I have known many nursing home staff and managers, but never known anyone who does not want the best for their residents. However, almost all of the largest private providers of nursing home places for the elderly are now owned by offshore private equity firms for whom profit is the primary motivation. For these companies, economies of scale, low wages, minimal staffing and cost savings are the order of the day. They are opening larger and larger care homes, often built on cheap land, far away from local communities. These silos of residents, many of whom have been living in loneliness and isolation for the last few months, pay tens of thousands of pounds a year for this privilege. They often have to spend their savings and will most likely sell their home to finance their care.
In addition, in recent years we have seen the publicly acknowledged shortcomings of the regulator, the Healthcare Quality Commission, which appears unable to hold these healthcare conglomerates to account, or even manage their own activities.
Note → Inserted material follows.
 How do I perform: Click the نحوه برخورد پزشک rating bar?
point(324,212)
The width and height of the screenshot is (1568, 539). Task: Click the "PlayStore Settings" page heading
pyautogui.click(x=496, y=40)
In addition, many thousands of beds are occupied every day in hospitals because no places exist in care homes, contributing to our scandalously long waiting lists.
Is it right that frail, sick and vulnerable elderly people are simply used as profit generators for these companies? Many of us had high hopes when Wes Streeting proclaimed his ‘National Care Service’, but apart from the perverse announcement of even greater use of the private sector, very little government policy has emerged to address the long-standing failures in residential solve healthcare provision.